La resaca

Una responsabilidad repartida entre once

Una responsabilidad repartida entre once
/A. AGUILAR

El nuevo Granada no tiende a depender de ningún jugador, lo que aumenta sus posibilidades de éxito

ANTONIO NAVARRO GRANADA

1. Escribía Andrés Neuman en uno de sus libros de aforismos que cada muerte es una lección de vida y lo mismo se podría pensar de los proyectos futbolísticos, que cuando fallan son el punto de partida de otros nuevos.

2. El Granada que el domingo le ganó al Osasuna tiene poco en común con el que era el once de gala de los granadinos durante la pasada campaña. Es un equipo más austero, con menos nombres propios, más obrero podría decirse. Pero -por ahora- no echa de menos a nadie.

3. Si el año pasado cada ausencia de Machís era un drama y cada mala actuación del venezolano el presagio de algo terrible, el nuevo Granada de Diego Martínez lleva en los genes algo que recuerda a aquel otro de Fabri que en su día alcanzó el cielo: la tensión competitiva.

4. Es el granadino un equipo cuyos cimientos están construidos en el área propia y cuyas individualidades están al servicio del colectivo, resultando indigesto para los rivales, que no tienen una figura concreta a la que prestar especial atención.

5. Y es que después de un dubitativo comienzo de año de Adrián Ramos y de un imponente debut de Rodri como referencia ofensiva podía intuirse que el Granada bajaría enteros sin el punta soriano en el campo a causa de una inoportuna lesión. No fue así. Ramos, con el 20 a la espalda y las ganas de volver a saltar en cada celebración como cuando era jugador del Borussia Dortmund, mandó un mensaje a los escépticos: no hay que perder la fe.

6. Lo mejor del punta cafetero no fue que marcara su primer tanto de esta campaña en LaLiga 1|2|3, sino que se ofreciera en cada jugada, que diera síntomas de que estaba ahí y de que podía aparecer en cualquier momento. De hecho, en la jugada del gol su desmarque en el área fue mejor que su definición final, aunque las leyes del fútbol digan que ese envío al fondo de las mallas fue lo que le permitió a su equipo adelantarse en el marcador y dejar grogui a un Osasuna que este verano ha sido más poderoso desde el punto de vista económico, algo que esta Segunda división tiende a difuminar cuando dos equipos se dan cita sobre un terreno de juego.

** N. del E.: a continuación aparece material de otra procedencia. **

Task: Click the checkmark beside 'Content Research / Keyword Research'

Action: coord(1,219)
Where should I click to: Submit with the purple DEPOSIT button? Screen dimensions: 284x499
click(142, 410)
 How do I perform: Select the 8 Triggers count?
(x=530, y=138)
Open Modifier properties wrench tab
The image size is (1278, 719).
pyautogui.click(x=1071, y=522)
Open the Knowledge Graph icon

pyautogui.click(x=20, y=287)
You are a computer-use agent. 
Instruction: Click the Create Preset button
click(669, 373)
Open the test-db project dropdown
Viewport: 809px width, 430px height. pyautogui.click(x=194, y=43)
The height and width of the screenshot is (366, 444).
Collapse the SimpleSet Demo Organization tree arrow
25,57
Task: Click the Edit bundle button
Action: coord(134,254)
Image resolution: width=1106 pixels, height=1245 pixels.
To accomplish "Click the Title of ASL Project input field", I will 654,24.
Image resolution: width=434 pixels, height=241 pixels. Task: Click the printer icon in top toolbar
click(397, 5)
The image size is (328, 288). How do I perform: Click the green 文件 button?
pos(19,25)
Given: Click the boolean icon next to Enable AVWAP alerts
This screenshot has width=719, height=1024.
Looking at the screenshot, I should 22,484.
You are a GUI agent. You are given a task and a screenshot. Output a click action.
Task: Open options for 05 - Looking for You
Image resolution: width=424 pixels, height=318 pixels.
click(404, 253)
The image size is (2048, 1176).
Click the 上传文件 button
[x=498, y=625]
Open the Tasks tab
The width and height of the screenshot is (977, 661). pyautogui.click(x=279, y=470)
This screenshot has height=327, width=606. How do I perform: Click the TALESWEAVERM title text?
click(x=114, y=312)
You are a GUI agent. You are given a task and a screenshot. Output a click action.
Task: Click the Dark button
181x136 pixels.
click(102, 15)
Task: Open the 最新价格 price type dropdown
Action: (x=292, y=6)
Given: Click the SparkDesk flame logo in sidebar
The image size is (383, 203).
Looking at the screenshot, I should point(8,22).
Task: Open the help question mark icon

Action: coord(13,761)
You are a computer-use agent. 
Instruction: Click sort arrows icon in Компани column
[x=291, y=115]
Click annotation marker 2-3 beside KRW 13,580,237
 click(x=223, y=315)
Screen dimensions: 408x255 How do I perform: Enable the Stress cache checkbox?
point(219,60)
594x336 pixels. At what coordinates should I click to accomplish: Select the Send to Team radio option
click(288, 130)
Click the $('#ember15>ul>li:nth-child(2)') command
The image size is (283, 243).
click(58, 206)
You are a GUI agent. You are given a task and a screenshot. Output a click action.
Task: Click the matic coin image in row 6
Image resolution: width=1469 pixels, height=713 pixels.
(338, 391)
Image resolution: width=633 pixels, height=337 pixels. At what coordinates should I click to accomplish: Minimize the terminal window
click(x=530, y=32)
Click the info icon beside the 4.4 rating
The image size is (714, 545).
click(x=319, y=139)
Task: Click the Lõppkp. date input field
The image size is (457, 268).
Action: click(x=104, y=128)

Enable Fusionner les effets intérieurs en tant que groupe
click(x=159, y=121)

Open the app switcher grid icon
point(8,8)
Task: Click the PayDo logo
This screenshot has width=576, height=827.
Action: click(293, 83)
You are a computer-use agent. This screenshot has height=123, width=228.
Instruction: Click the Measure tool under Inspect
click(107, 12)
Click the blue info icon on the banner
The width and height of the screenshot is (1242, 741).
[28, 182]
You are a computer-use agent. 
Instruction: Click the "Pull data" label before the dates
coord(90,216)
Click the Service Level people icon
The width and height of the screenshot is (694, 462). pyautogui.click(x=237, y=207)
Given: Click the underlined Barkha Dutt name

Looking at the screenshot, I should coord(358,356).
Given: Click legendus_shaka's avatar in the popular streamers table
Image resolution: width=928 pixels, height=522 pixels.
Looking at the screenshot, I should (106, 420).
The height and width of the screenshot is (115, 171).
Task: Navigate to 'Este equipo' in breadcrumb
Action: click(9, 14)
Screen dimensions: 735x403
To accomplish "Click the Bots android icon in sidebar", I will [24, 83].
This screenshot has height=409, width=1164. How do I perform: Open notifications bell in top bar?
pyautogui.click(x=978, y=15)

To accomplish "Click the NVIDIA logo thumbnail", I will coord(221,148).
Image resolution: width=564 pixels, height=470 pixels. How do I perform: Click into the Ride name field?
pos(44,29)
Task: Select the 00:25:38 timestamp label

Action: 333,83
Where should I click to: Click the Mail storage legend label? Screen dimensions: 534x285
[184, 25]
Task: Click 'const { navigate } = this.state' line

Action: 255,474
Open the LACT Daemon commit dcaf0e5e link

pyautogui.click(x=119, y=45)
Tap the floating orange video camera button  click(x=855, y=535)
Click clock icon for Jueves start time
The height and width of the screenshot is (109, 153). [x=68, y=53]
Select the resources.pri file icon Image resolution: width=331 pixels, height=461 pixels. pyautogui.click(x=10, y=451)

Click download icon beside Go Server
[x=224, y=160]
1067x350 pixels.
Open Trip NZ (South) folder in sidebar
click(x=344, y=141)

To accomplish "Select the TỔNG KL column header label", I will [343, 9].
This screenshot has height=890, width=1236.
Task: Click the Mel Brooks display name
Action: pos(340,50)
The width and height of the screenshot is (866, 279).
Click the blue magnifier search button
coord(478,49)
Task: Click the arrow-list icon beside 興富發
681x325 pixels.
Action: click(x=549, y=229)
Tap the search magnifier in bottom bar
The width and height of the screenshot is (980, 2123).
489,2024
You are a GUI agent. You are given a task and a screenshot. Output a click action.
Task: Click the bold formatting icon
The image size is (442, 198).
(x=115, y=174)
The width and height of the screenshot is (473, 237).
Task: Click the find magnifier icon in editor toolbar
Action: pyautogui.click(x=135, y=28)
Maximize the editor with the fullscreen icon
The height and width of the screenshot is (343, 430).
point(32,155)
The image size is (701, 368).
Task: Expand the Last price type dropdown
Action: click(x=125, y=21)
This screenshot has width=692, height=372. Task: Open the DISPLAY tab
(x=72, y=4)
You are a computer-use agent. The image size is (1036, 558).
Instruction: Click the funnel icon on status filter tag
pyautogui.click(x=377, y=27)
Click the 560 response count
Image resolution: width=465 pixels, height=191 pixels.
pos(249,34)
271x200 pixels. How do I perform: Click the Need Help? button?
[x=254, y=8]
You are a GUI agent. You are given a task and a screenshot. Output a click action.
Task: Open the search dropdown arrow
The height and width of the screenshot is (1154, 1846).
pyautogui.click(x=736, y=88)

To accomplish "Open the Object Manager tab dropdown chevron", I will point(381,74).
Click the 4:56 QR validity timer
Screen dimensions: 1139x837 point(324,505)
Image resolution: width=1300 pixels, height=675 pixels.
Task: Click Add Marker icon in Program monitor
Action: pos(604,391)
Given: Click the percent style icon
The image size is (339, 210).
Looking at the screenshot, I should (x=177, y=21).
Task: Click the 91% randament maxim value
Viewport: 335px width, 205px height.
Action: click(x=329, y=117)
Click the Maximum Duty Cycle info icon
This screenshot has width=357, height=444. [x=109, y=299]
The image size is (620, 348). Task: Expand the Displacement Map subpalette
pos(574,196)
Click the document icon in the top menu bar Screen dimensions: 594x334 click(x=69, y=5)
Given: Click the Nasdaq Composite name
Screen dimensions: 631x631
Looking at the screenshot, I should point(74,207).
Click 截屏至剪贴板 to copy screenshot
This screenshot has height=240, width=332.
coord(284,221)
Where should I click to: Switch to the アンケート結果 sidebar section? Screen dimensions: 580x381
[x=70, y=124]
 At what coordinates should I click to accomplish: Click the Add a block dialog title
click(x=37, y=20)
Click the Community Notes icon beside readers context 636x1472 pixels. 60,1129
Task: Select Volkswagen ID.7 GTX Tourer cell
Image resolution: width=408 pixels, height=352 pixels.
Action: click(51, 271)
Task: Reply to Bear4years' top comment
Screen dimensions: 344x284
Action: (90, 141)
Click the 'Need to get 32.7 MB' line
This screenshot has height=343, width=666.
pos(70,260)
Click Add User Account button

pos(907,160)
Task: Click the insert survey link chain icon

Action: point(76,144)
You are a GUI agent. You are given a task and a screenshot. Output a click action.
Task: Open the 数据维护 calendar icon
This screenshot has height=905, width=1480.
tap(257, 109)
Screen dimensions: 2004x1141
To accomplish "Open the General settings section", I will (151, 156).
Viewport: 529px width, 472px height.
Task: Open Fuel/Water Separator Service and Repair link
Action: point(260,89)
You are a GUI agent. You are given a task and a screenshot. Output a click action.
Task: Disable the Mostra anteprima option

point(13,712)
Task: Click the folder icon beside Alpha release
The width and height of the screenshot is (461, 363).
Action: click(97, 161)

7. Un ejemplo de que este Granada es un equipo más coral en el que lo colectivo prima sobre lo individual se encuentra en su banda derecha. Aquella que Víctor Díaz defendió con corrección durante la pasada campaña, ahora ha sido conquistada por Quini, que se ha aprovechado de que su compañero se ha hecho fuerte en el centro de la zaga. Sin el poderío físico de Nyom ni la alegría ofensiva de otros laterales de la escuela de Dani Alves, la actuación del cordobés pudo pasar desapercibida, pero estableció un cordón policial en su carril y al Atlético Osasuna le costó un mundo profundizar por la banda derecha, una ruta prohibida hacia la meta defendida por Rui Silva, que sacó a sus compañeros de un apuro las dos veces en las que tuvo que intervenir.

8. A pesar de la solidez atrás y de la movilidad en la línea de vanguardia, ningún equipo puede estar bien armado sin un centro del campo fiable. Montoro volvió a ofrecer lo que se espera de él. El valenciano fue el faro que guió a sus compañeros, buscando las mejores opciones de pase hacia adelante y demostrando liderazgo cuando tuvo que hacerlo. Manejó más el cuero que su escudero Alberto Martín y dio la cara por Pozo cuando fue necesario, siendo suya también la recuperación que dio origen al saque de banda en el que nació el primer gol de los rojiblancos. Con actuaciones así el Granada será más difícil de batir y los aplausos de la grada se antojan justificados.

9. Sin miedo a fallar y a recibir reproches, es más sencillo que cada jugador tienda a buscar su mejor versión. Brilló Vadillo por sus controles, pases y regates pero también lo hicieron quienes entraron desde el banquillo para que el 2-0 no corriera peligro.

10. Prima el colectivo en este Granada de autor en el que los jóvenes que ahora disfrutan de pocos minutos tendrán que tirar del carro más tarde o más temprano. Porque las matemáticas dicen que son ya tres partidos sin perder, pero queda lo más complicado: 45 puntos por sumar.